- The problem -
Leave out the pictures and print precisely the lines from the line with "The height and" to the final line of the entries, both ends included.

- Data supplied -
___
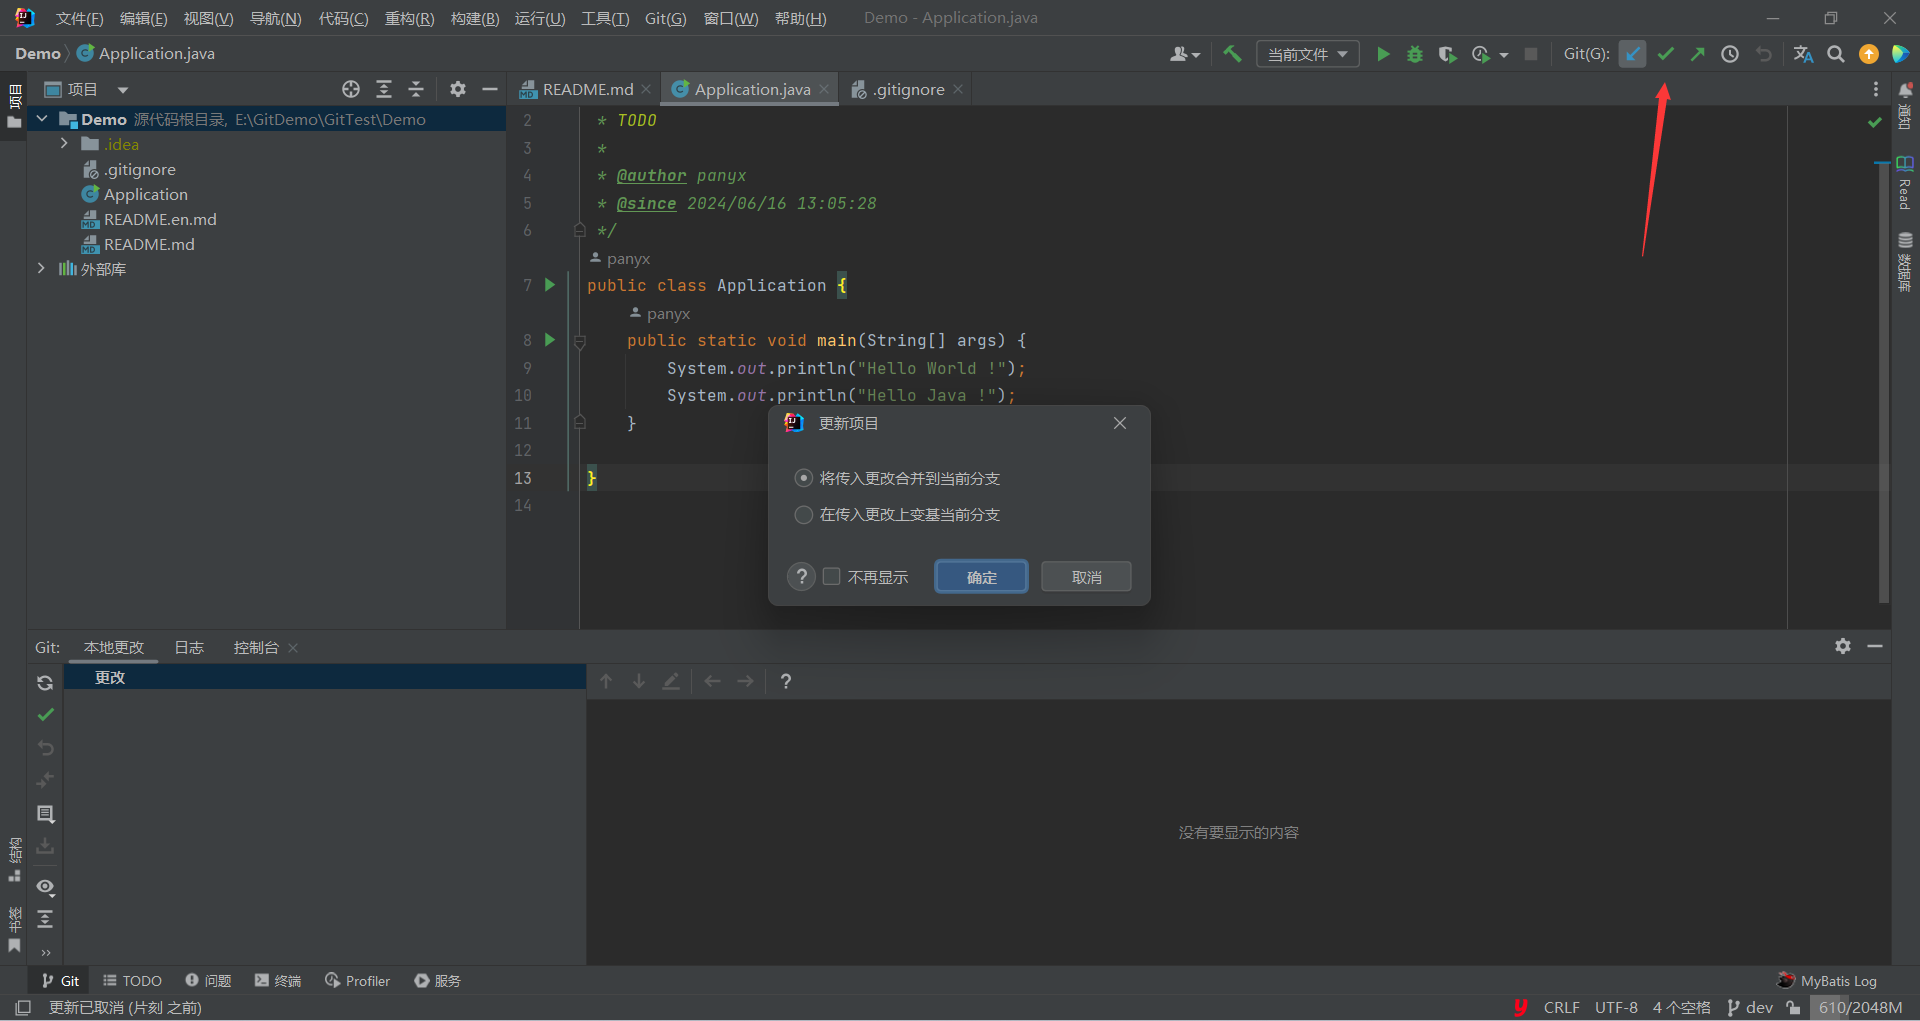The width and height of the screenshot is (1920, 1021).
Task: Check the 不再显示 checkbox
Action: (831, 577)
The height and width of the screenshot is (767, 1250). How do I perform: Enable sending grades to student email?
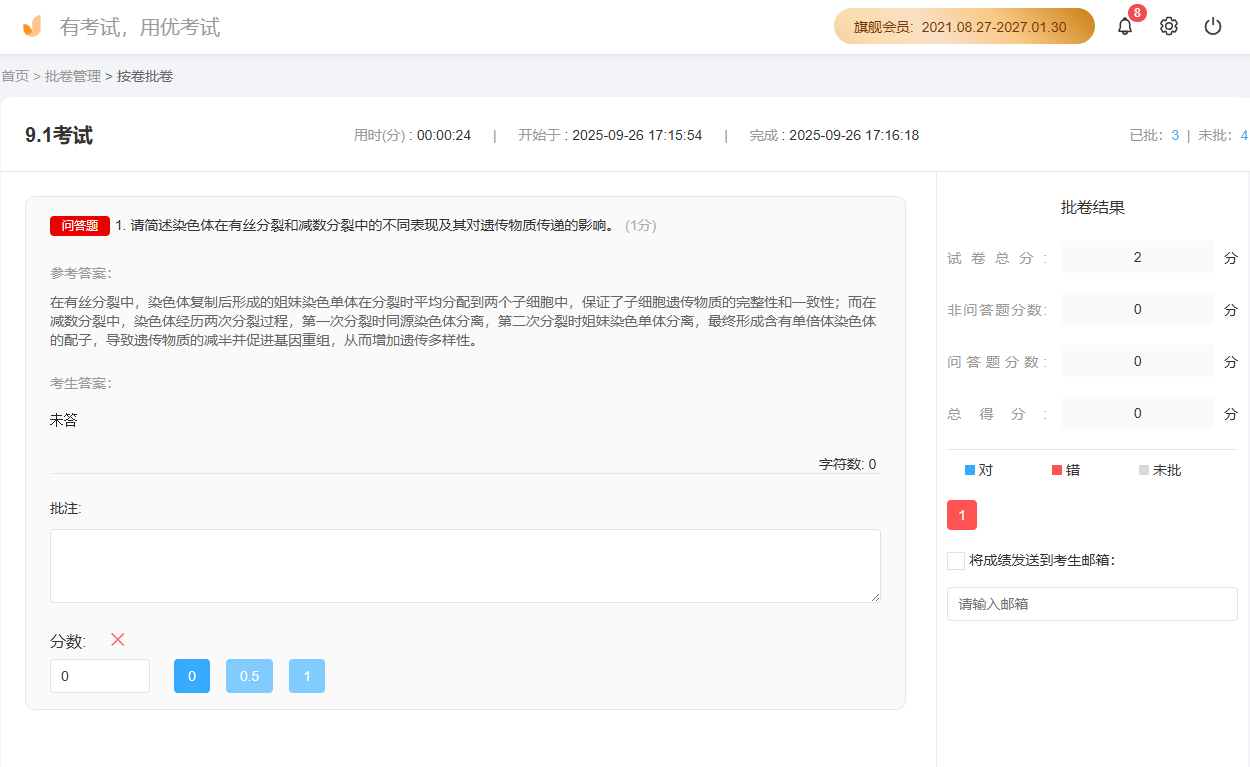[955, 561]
___
- Solution below -
The height and width of the screenshot is (767, 1250). How do I perform: Enable sending grades to student email?
[955, 561]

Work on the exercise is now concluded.